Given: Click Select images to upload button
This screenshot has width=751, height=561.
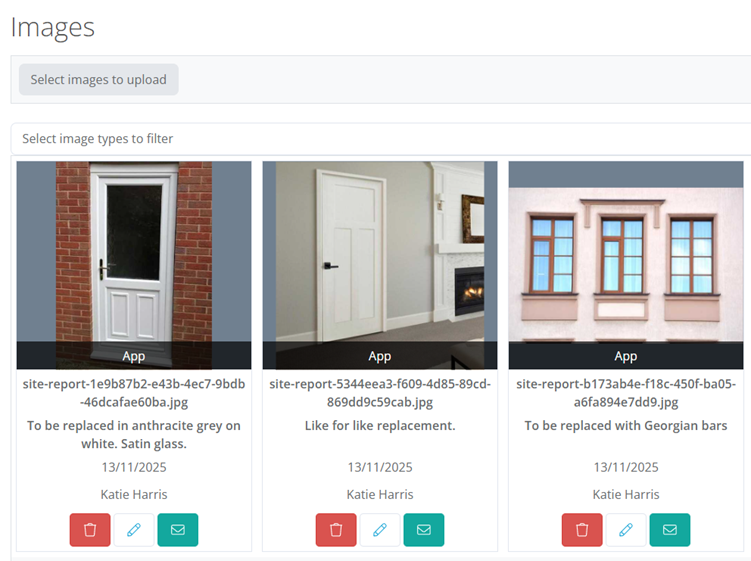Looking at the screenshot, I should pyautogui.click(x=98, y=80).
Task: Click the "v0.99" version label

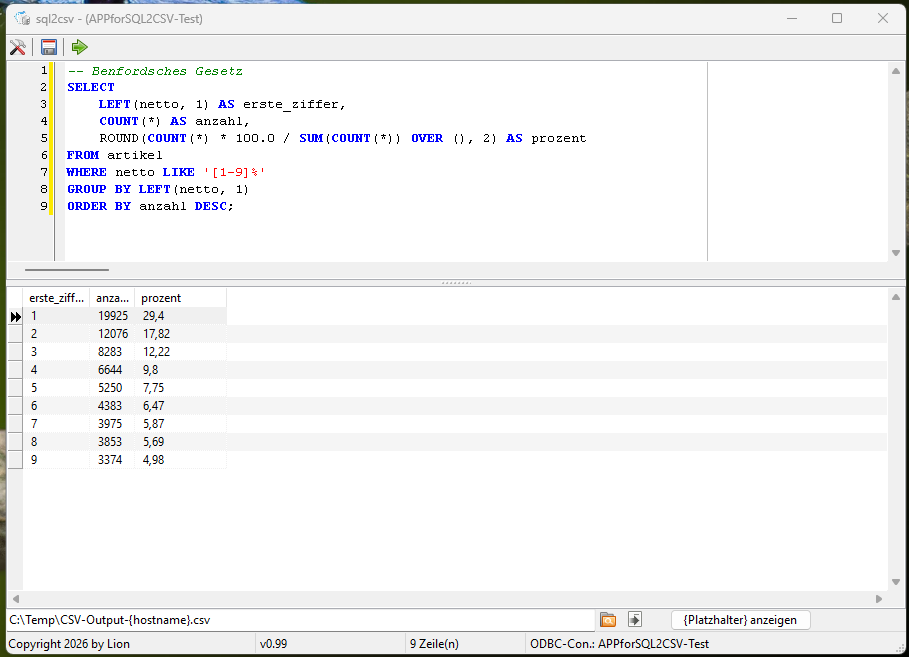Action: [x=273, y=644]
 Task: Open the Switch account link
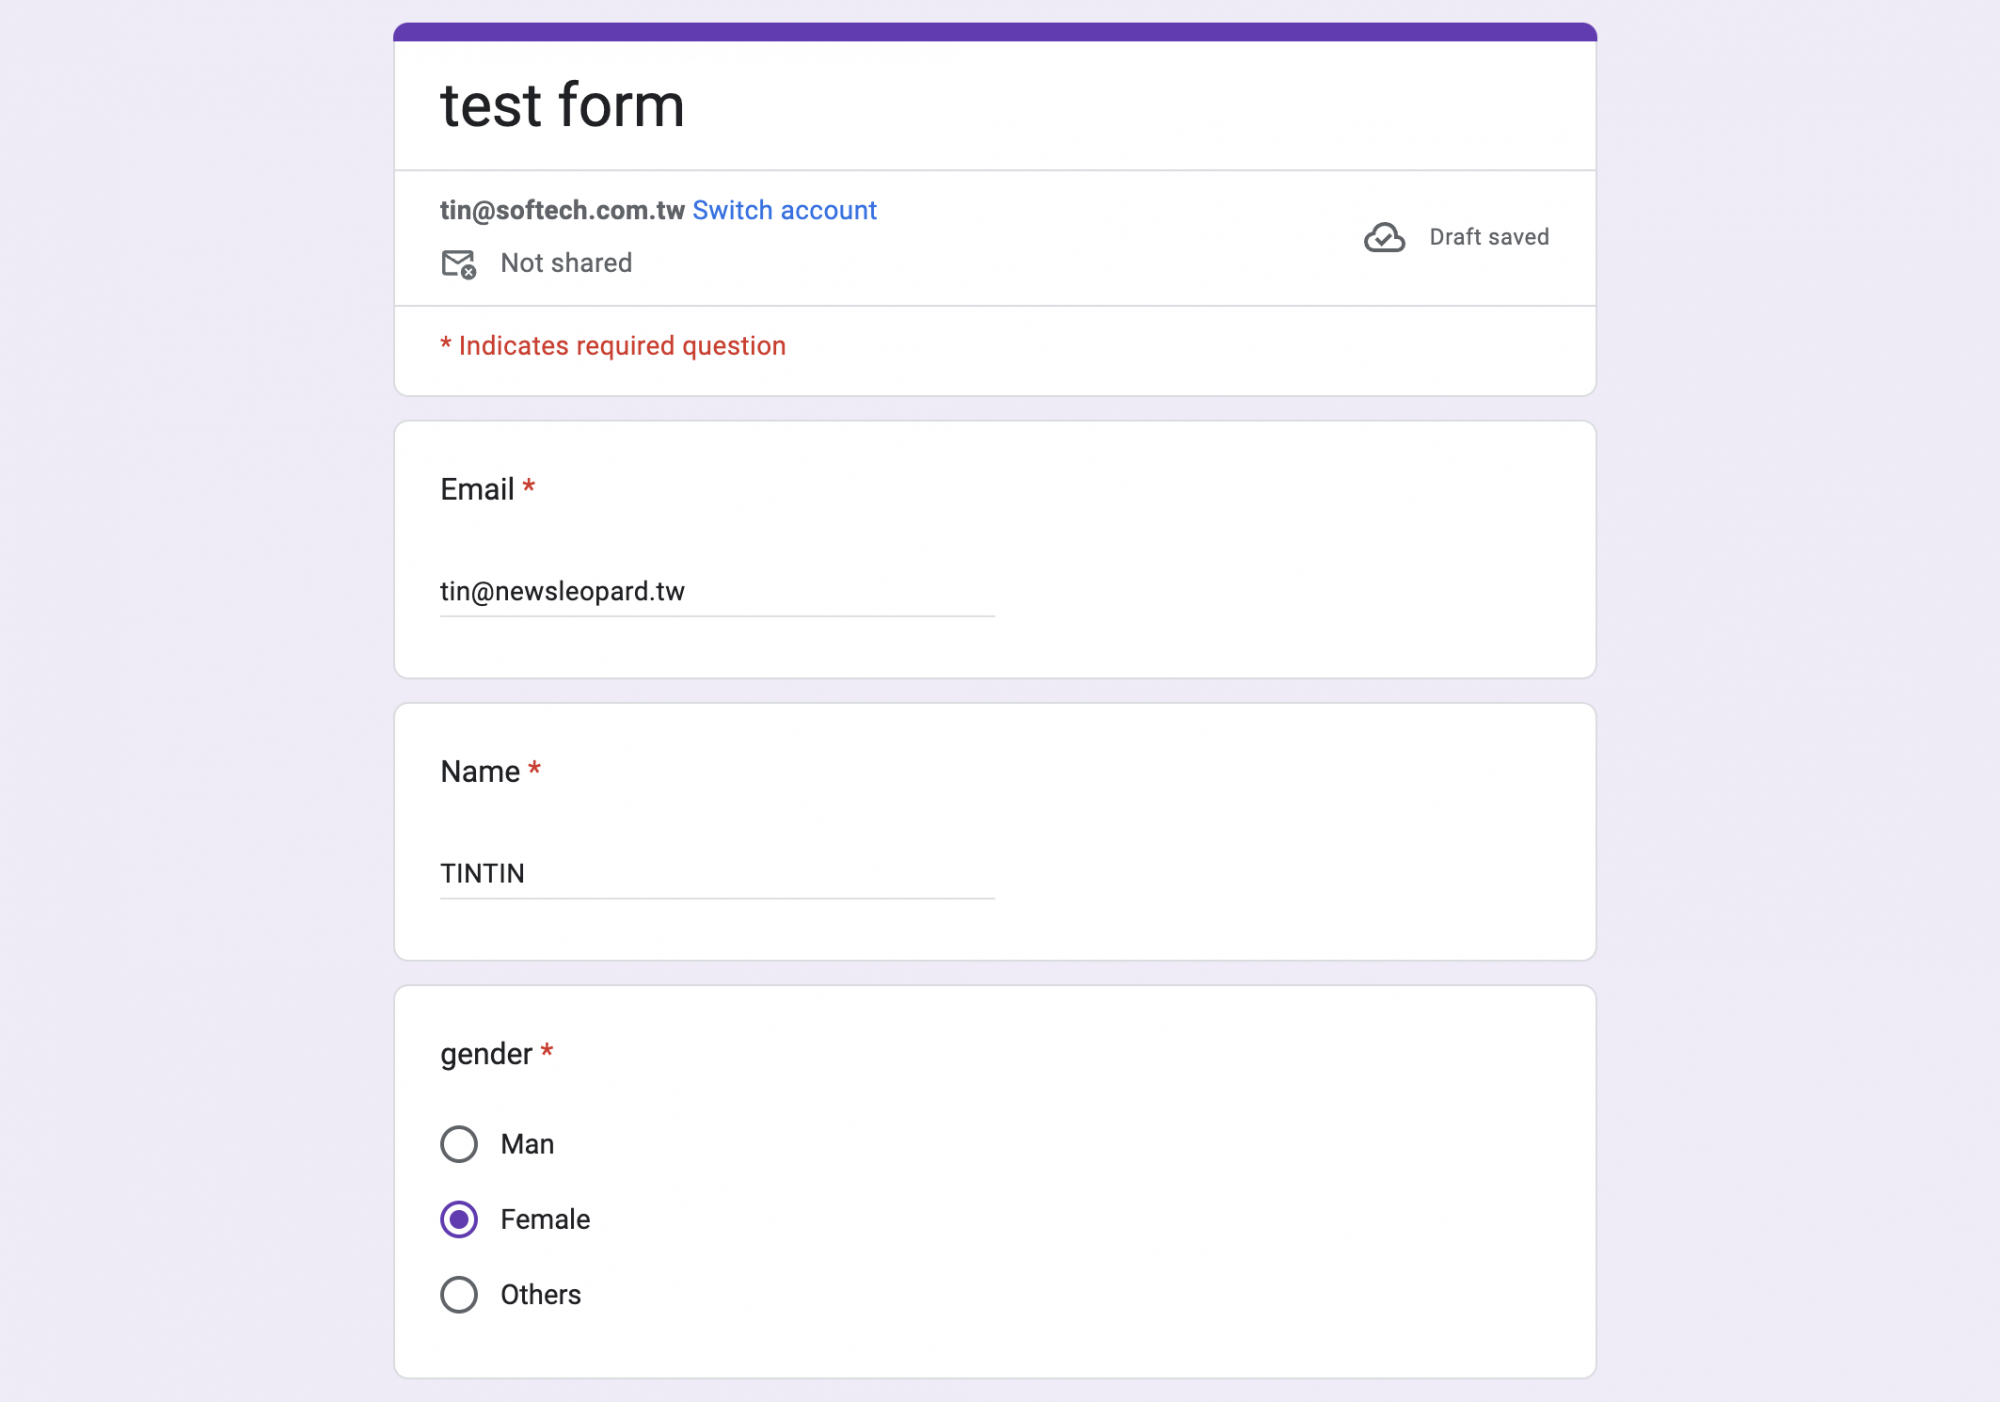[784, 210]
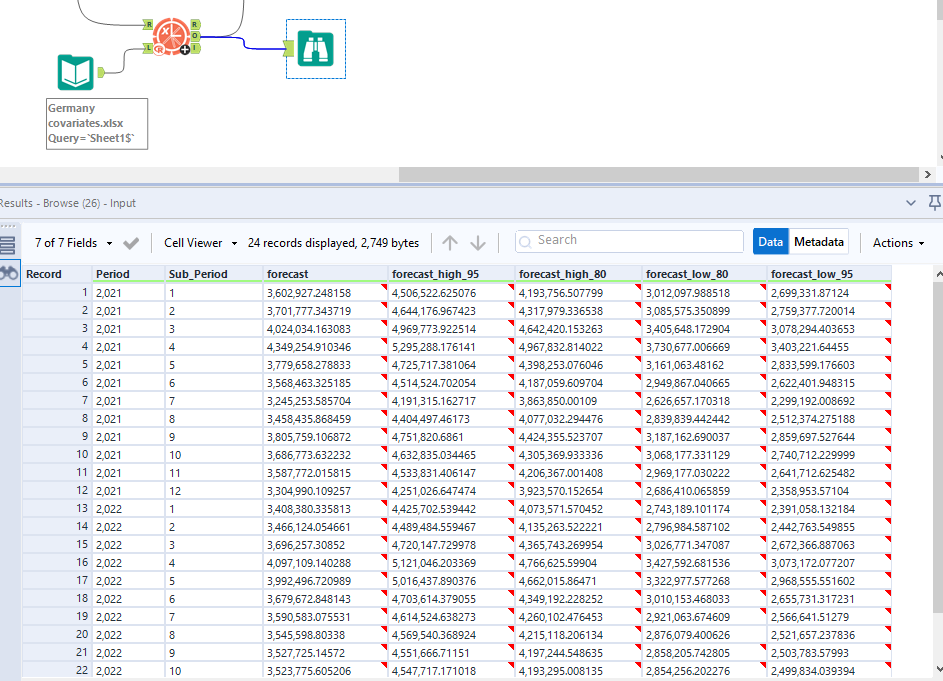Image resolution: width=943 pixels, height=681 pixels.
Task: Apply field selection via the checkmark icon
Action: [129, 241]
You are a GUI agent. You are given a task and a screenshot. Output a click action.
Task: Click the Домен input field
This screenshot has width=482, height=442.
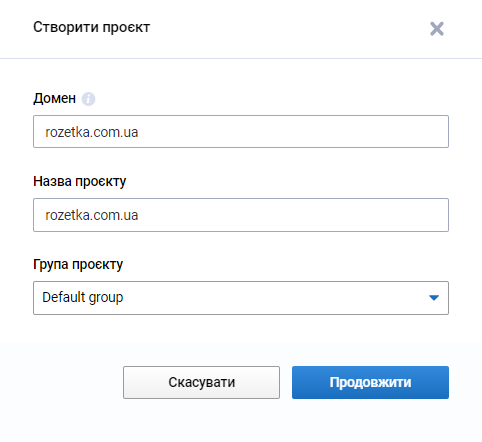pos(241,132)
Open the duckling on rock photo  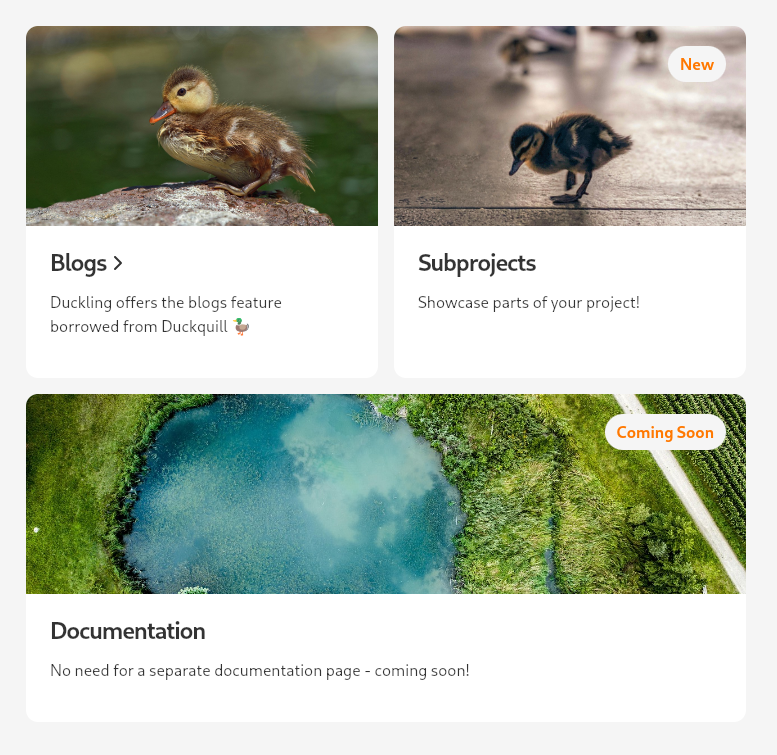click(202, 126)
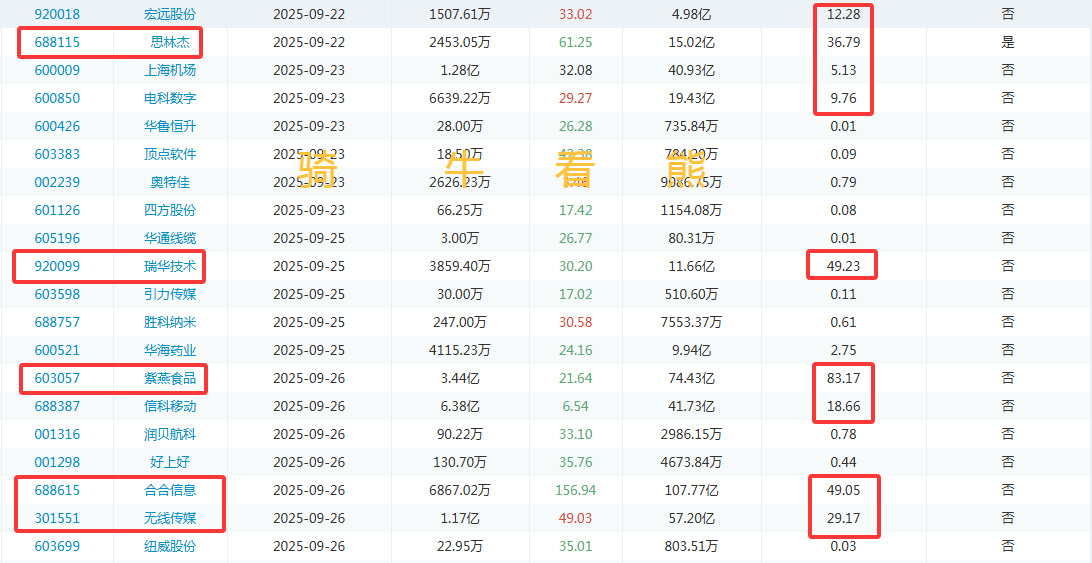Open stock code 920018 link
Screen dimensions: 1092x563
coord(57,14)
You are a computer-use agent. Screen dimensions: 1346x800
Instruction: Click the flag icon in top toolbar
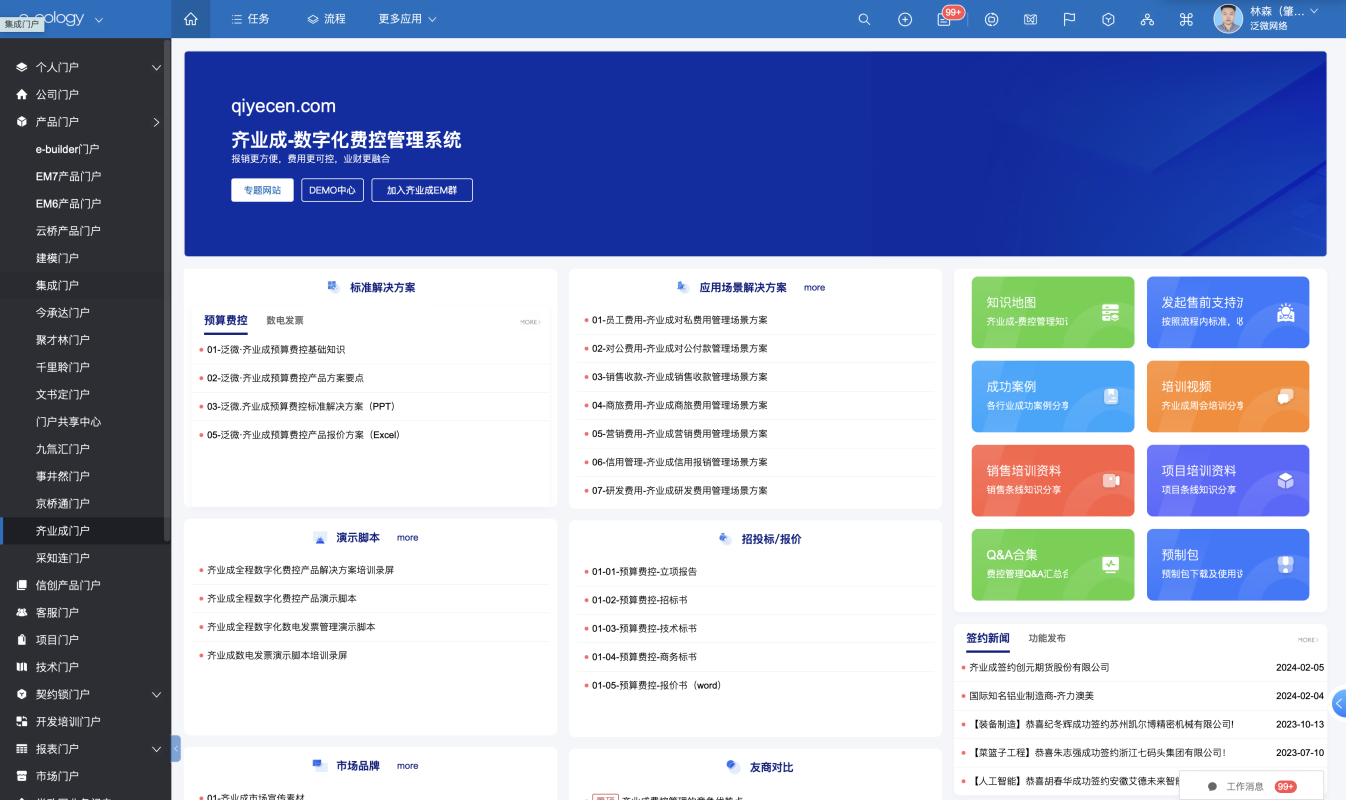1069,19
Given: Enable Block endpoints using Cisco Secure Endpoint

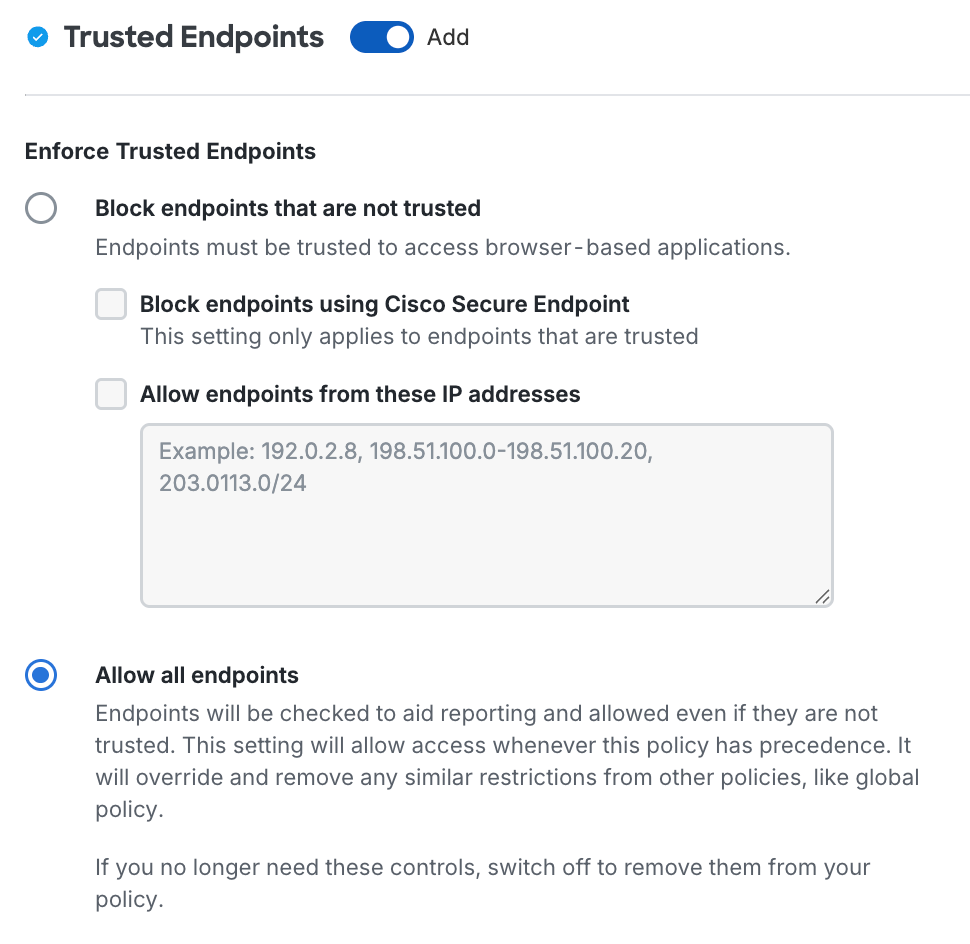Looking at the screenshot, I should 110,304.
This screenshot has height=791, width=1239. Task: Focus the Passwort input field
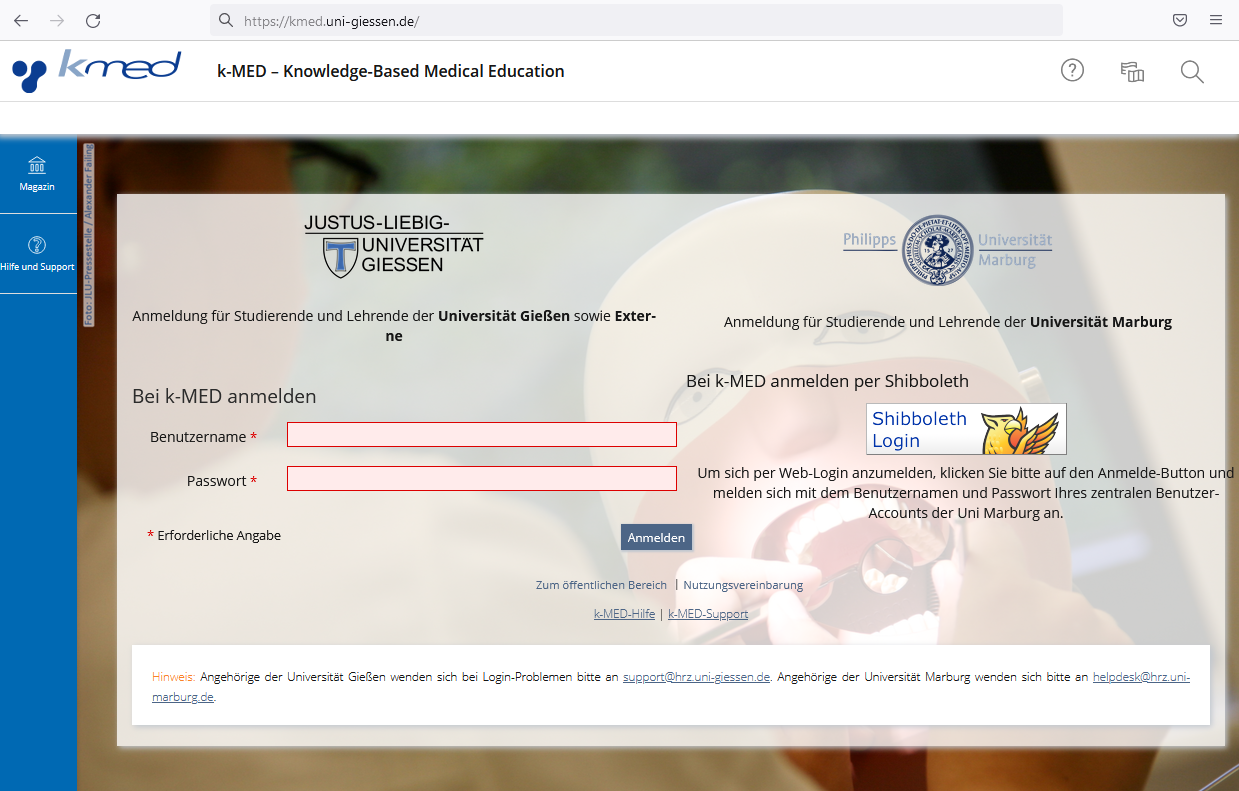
# # # # # # #
Exercise brief: Show a copy of each line from the data that includes the word "agent".

Solution to the exercise:
You are a GUI agent. You are given a task and a screenshot. Output a click action.
You are a computer-use agent. Screen dimensions: 1346x800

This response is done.